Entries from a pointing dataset

* * * * * * * * *

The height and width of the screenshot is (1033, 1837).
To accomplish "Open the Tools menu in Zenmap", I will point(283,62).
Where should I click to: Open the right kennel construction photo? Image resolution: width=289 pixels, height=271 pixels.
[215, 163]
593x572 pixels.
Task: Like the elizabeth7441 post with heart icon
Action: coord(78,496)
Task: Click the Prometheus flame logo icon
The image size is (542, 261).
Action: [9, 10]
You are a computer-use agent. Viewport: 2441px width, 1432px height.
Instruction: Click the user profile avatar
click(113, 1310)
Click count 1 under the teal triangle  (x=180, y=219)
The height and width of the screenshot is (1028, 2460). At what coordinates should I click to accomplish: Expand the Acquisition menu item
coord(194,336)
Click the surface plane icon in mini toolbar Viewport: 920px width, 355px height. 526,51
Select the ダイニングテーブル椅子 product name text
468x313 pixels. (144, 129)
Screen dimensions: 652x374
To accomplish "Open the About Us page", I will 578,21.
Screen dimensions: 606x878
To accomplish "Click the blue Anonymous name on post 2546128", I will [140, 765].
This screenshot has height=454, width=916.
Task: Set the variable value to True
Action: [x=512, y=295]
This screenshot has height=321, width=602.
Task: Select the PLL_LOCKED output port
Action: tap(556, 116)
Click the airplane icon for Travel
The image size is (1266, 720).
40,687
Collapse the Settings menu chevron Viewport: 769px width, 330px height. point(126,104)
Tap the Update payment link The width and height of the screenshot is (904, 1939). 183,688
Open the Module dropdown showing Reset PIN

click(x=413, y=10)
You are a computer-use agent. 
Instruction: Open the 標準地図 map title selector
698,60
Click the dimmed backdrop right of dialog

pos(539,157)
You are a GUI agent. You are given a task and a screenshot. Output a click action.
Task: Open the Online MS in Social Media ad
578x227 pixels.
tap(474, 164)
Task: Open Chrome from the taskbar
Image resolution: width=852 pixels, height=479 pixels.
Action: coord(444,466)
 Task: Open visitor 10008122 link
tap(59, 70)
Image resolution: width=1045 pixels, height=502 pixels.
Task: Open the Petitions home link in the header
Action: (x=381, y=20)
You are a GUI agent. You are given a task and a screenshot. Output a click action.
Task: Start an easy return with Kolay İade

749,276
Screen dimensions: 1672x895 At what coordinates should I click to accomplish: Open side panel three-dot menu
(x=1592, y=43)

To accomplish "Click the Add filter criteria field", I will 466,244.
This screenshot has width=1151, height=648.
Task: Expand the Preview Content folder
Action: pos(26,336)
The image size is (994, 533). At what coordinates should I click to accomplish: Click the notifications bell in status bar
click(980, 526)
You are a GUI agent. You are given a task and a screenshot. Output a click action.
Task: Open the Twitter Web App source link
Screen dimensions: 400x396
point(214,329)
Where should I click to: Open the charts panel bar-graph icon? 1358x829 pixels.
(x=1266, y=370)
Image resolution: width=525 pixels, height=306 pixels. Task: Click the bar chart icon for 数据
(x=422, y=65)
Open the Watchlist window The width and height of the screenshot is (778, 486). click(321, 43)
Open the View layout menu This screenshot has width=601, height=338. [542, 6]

* * * * * * * * *

STATED TASK: Recast every line of the entries above as a JSON list of strings, one string per line. Leave out the blank lines.

RESULT OF THIS TASK:
[
  "The height and width of the screenshot is (1033, 1837).",
  "To accomplish \"Open the Tools menu in Zenmap\", I will point(283,62).",
  "Where should I click to: Open the right kennel construction photo? Image resolution: width=289 pixels, height=271 pixels.",
  "[215, 163]",
  "593x572 pixels.",
  "Task: Like the elizabeth7441 post with heart icon",
  "Action: coord(78,496)",
  "Task: Click the Prometheus flame logo icon",
  "The image size is (542, 261).",
  "Action: [9, 10]",
  "You are a computer-use agent. Viewport: 2441px width, 1432px height.",
  "Instruction: Click the user profile avatar",
  "click(113, 1310)",
  "Click count 1 under the teal triangle  (x=180, y=219)",
  "The height and width of the screenshot is (1028, 2460). At what coordinates should I click to accomplish: Expand the Acquisition menu item",
  "coord(194,336)",
  "Click the surface plane icon in mini toolbar Viewport: 920px width, 355px height. 526,51",
  "Select the ダイニングテーブル椅子 product name text",
  "468x313 pixels. (144, 129)",
  "Screen dimensions: 652x374",
  "To accomplish \"Open the About Us page\", I will 578,21.",
  "Screen dimensions: 606x878",
  "To accomplish \"Click the blue Anonymous name on post 2546128\", I will [140, 765].",
  "This screenshot has height=454, width=916.",
  "Task: Set the variable value to True",
  "Action: [x=512, y=295]",
  "This screenshot has height=321, width=602.",
  "Task: Select the PLL_LOCKED output port",
  "Action: tap(556, 116)",
  "Click the airplane icon for Travel",
  "The image size is (1266, 720).",
  "40,687",
  "Collapse the Settings menu chevron Viewport: 769px width, 330px height. point(126,104)",
  "Tap the Update payment link The width and height of the screenshot is (904, 1939). 183,688",
  "Open the Module dropdown showing Reset PIN",
  "click(x=413, y=10)",
  "You are a computer-use agent. ",
  "Instruction: Open the 標準地図 map title selector",
  "698,60",
  "Click the dimmed backdrop right of dialog",
  "pos(539,157)",
  "You are a GUI agent. You are given a task and a screenshot. Output a click action.",
  "Task: Open the Online MS in Social Media ad",
  "578x227 pixels.",
  "tap(474, 164)",
  "Task: Open Chrome from the taskbar",
  "Image resolution: width=852 pixels, height=479 pixels.",
  "Action: coord(444,466)",
  " Task: Open visitor 10008122 link",
  "tap(59, 70)",
  "Image resolution: width=1045 pixels, height=502 pixels.",
  "Task: Open the Petitions home link in the header",
  "Action: (x=381, y=20)",
  "You are a GUI agent. You are given a task and a screenshot. Output a click action.",
  "Task: Start an easy return with Kolay İade",
  "749,276",
  "Screen dimensions: 1672x895 At what coordinates should I click to accomplish: Open side panel three-dot menu",
  "(x=1592, y=43)",
  "To accomplish \"Click the Add filter criteria field\", I will 466,244.",
  "This screenshot has width=1151, height=648.",
  "Task: Expand the Preview Content folder",
  "Action: pos(26,336)",
  "The image size is (994, 533). At what coordinates should I click to accomplish: Click the notifications bell in status bar",
  "click(980, 526)",
  "You are a GUI agent. You are given a task and a screenshot. Output a click action.",
  "Task: Open the Twitter Web App source link",
  "Screen dimensions: 400x396",
  "point(214,329)",
  "Where should I click to: Open the charts panel bar-graph icon? 1358x829 pixels.",
  "(x=1266, y=370)",
  "Image resolution: width=525 pixels, height=306 pixels. Task: Click the bar chart icon for 数据",
  "(x=422, y=65)",
  "Open the Watchlist window The width and height of the screenshot is (778, 486). click(321, 43)",
  "Open the View layout menu This screenshot has width=601, height=338. [542, 6]"
]